Le prix de l’impatience, le coût de la convoitise
Or qui dit temps d’attente et allongement des délais de livraison dit « financement de l’impatience« . Puisque les plus fortunés, au détriment des vrais passionnés, sont prêts à mettre le prix pour ne pas avoir à faire la queue. Ainsi, n’est-il pas rare de voir une montre recherchée sortir de la boutique à son prix catalogue et prendre immédiatement, à peine un pied dehors, le triple de sa valeur, voire même bien plus. Ce phénomène génère des sommes folles! Et il faut avouer que cet argent « inflationniste » échappe totalement aux marques, celles qui ont pourtant fait tout le boulot (conception, fabrication, promotion, iconisation..) En effet, ce sont d’autres acteurs qui se remplissent les poches, dont notamment les grandes maisons de ventes aux enchères horlogères, ou encore, les pros de pre-owned market…
il faut avouer que cet argent « inflationniste » échappe totalement aux marques, celles qui ont pourtant fait tout le boulot
A cette « injustice », dont les effets peuvent à long terme s’avérer néfastes pour l’image des marques concernées, s’ajoute un fait nouveau que JSH Magazine avait mis en lumière dans son dossier « marché » de juin 2021. Signé par l’expert Thierry Huron, maître ès enquêtes statistiques et analyses de tendances, l’article verbalisait pour la première fois une réalité du marché d’aujourd’hui, à savoir que
la principale concurrente de la montre suisse neuve est désormais la montre suisse déjà portée ou revendue à peine achetée.

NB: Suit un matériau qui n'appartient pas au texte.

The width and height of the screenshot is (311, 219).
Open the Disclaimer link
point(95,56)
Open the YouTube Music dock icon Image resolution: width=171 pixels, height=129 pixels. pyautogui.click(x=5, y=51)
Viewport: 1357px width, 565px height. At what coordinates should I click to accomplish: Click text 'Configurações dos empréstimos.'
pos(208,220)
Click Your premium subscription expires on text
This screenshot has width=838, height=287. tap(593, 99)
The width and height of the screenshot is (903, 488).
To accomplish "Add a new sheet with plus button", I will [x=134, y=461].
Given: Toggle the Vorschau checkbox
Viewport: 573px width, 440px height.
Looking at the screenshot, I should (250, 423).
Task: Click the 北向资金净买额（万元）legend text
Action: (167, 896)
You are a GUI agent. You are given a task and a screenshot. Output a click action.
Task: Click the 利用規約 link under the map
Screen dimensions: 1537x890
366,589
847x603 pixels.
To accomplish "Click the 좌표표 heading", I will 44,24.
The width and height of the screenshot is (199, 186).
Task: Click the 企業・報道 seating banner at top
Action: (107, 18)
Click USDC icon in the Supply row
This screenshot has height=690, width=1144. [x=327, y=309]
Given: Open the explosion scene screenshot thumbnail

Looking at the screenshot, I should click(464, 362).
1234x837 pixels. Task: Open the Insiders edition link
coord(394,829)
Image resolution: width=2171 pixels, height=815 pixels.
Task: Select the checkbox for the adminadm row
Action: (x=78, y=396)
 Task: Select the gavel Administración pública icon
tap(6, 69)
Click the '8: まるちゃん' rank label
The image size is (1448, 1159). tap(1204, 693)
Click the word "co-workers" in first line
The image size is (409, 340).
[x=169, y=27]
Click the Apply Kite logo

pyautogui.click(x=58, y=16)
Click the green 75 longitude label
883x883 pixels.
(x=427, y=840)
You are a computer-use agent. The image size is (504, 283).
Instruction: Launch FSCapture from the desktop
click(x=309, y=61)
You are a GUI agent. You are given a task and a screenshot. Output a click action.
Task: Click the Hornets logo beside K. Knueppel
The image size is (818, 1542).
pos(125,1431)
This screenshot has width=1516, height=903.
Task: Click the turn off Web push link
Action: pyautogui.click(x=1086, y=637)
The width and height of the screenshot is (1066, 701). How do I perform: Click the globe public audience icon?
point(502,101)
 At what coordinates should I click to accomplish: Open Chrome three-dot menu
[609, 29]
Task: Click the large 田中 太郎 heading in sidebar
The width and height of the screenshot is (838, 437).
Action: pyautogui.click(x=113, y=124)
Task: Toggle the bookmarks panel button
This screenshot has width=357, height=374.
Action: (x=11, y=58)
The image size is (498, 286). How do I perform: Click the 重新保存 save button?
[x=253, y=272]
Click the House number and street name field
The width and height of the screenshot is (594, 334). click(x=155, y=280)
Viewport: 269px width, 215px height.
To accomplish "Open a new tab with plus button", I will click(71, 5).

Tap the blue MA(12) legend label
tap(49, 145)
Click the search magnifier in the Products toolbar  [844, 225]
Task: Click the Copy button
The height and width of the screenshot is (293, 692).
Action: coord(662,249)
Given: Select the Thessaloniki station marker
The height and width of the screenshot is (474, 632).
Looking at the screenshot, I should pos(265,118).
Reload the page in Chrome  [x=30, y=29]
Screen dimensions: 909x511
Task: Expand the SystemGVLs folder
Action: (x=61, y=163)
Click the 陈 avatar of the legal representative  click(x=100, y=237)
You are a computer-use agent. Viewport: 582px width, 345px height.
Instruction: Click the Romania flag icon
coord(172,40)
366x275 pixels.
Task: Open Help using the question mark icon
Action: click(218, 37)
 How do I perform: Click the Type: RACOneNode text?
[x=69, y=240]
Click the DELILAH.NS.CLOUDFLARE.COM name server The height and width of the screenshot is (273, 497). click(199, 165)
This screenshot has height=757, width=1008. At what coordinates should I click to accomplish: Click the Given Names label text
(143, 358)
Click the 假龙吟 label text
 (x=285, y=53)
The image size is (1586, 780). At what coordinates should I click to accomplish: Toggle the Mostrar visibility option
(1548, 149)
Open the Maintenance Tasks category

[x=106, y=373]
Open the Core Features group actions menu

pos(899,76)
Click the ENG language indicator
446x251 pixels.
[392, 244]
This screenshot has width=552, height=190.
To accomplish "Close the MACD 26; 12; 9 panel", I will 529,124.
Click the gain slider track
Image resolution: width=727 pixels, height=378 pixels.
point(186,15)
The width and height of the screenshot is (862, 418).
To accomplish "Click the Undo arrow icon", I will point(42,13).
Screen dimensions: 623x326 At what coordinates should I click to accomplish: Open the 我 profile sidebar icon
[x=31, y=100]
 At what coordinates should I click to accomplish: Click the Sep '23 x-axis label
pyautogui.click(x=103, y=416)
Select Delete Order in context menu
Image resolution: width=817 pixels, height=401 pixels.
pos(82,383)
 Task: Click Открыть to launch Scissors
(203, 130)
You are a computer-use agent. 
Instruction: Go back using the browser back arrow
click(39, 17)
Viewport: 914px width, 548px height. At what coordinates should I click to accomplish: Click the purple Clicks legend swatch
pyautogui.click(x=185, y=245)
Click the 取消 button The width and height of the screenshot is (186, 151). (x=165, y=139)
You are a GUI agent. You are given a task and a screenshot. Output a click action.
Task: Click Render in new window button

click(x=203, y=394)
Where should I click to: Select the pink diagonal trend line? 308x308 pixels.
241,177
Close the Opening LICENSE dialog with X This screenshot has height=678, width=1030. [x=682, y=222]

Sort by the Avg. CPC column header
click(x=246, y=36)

Sauf que, dans ce cas, ce n’est plus la marque, propriétaire du nom du modèle et de son histoire, à l’origine de tous les investissements et gardienne de sa production, qui bénéficie de ces colossaux flux financiers nouveaux. Ce sont des acteurs dont les sièges se trouvent la plupart du temps hors de la Suisse, dont les emplois et la richesse se sert du Swiss Made sans lui reverser un quelconque tribut.
L’ampleur du phénomène a éclipsé la réponse totalement inédite de Nick Hayek
En réalisant son opération disruptive, le « fils de » a conquis sa place dans l’Histoire. Car, hormis les coulées mondiales d’encre médiatique qu’il vient de s’offrir et qui s’ajoutent aux succès économiques inespérés réalisés par deux des marques de son groupe, il parvient à instaurer une première mondiale en horlogerie: celle de rediriger à son profit la « valeur de l’attente ». Celle de faire revenir dans les tiroirs caisses de son groupe des montagnes de cash qui étaient promises à l’enrichissement d’autres acteurs.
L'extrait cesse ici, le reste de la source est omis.